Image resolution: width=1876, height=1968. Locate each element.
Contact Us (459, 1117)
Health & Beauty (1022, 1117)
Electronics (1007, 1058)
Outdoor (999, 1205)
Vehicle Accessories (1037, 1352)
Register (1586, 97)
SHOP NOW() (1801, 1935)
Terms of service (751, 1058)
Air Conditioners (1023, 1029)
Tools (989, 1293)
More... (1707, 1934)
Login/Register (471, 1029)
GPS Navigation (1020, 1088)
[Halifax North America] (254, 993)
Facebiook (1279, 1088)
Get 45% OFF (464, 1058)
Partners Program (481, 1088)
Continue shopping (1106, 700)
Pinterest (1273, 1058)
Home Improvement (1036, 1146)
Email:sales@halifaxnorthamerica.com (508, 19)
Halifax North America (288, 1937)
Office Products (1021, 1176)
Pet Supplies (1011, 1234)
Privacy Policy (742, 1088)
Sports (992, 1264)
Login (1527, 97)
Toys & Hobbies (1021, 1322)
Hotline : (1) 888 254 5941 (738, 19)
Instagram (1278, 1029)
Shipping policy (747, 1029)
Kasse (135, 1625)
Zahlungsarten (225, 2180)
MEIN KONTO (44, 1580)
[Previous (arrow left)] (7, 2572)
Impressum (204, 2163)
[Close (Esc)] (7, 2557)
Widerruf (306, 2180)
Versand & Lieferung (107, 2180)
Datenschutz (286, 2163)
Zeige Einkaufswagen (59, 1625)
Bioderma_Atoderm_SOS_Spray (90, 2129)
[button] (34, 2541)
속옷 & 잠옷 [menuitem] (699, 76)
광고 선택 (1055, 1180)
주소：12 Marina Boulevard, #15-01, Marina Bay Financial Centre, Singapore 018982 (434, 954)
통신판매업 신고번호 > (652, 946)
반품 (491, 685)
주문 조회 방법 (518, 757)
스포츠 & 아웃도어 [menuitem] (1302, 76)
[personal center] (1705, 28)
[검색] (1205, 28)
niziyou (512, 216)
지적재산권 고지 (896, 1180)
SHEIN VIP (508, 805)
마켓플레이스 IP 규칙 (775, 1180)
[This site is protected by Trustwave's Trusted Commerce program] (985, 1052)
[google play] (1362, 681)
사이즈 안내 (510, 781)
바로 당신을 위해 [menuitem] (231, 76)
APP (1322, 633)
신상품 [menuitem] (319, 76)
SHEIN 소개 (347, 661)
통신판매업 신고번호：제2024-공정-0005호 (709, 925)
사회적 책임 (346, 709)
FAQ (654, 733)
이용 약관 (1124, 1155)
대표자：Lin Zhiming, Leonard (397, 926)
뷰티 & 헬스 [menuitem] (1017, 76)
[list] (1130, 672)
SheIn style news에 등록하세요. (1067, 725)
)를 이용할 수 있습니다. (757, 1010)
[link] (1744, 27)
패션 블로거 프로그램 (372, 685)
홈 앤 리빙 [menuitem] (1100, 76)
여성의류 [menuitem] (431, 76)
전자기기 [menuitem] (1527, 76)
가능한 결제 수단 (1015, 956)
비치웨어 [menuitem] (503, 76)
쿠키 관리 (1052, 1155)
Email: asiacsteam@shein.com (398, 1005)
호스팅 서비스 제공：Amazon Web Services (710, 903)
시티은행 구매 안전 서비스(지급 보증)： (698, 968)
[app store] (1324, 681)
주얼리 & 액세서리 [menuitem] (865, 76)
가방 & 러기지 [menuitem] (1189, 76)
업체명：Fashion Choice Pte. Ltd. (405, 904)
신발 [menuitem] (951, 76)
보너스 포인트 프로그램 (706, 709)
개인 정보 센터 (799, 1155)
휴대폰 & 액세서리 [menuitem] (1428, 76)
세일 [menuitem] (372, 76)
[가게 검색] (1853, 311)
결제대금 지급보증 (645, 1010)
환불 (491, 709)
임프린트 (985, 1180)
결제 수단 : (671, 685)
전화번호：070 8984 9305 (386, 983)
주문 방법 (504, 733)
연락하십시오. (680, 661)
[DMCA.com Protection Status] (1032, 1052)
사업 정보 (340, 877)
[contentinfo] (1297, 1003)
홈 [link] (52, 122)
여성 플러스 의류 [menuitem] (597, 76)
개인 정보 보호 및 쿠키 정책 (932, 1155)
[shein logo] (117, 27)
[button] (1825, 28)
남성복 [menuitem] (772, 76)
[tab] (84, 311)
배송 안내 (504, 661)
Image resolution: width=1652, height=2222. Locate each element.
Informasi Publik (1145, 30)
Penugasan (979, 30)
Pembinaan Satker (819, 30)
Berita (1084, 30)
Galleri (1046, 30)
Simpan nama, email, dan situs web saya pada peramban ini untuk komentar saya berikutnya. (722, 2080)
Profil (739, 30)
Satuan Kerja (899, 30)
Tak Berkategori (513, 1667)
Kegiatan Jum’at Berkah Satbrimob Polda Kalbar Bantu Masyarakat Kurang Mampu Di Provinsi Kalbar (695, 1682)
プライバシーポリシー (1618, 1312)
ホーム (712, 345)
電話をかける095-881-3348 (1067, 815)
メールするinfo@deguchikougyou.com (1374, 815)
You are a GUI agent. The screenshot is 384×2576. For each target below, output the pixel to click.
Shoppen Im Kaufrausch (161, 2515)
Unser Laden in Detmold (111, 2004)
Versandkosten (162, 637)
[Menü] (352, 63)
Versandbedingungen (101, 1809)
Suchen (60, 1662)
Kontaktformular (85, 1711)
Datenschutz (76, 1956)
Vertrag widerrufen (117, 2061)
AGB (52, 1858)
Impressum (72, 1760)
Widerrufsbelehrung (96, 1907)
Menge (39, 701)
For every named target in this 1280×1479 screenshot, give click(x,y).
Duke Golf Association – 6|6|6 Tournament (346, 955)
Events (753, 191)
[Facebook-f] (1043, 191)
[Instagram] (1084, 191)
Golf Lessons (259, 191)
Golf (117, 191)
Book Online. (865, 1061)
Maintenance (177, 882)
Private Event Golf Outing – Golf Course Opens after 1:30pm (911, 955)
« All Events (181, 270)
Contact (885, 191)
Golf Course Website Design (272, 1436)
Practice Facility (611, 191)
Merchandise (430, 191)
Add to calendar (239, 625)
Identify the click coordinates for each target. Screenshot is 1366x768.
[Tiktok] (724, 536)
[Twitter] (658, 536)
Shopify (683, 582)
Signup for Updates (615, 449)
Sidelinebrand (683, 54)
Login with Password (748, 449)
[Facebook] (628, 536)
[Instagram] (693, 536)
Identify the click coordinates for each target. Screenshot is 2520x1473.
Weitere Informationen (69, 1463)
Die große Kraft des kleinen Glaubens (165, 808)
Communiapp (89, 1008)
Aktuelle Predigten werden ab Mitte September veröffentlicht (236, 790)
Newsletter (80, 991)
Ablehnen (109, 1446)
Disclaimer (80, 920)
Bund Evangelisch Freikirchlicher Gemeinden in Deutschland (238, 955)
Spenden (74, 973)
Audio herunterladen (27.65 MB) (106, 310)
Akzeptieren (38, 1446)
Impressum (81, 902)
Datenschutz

══════════

• Your task: Begin with the line containing "Suchen (60, 1662)" and repeat each line exactly until the records above end.

• Solution to the exercise:
Suchen (60, 1662)
Kontaktformular (85, 1711)
Datenschutz (76, 1956)
Vertrag widerrufen (117, 2061)
AGB (52, 1858)
Impressum (72, 1760)
Widerrufsbelehrung (96, 1907)
Menge (39, 701)
For every named target in this 1280×1479 screenshot, give click(x,y).
Duke Golf Association – 6|6|6 Tournament (346, 955)
Events (753, 191)
[Facebook-f] (1043, 191)
[Instagram] (1084, 191)
Golf Lessons (259, 191)
Golf (117, 191)
Book Online. (865, 1061)
Maintenance (177, 882)
Private Event Golf Outing – Golf Course Opens after 1:30pm (911, 955)
« All Events (181, 270)
Contact (885, 191)
Golf Course Website Design (272, 1436)
Practice Facility (611, 191)
Merchandise (430, 191)
Add to calendar (239, 625)
Identify the click coordinates for each target. Screenshot is 1366x768.
[Tiktok] (724, 536)
[Twitter] (658, 536)
Shopify (683, 582)
Signup for Updates (615, 449)
Sidelinebrand (683, 54)
Login with Password (748, 449)
[Facebook] (628, 536)
[Instagram] (693, 536)
Identify the click coordinates for each target. Screenshot is 2520x1473.
Weitere Informationen (69, 1463)
Die große Kraft des kleinen Glaubens (165, 808)
Communiapp (89, 1008)
Aktuelle Predigten werden ab Mitte September veröffentlicht (236, 790)
Newsletter (80, 991)
Ablehnen (109, 1446)
Disclaimer (80, 920)
Bund Evangelisch Freikirchlicher Gemeinden in Deutschland (238, 955)
Spenden (74, 973)
Audio herunterladen (27.65 MB) (106, 310)
Akzeptieren (38, 1446)
Impressum (81, 902)
Datenschutz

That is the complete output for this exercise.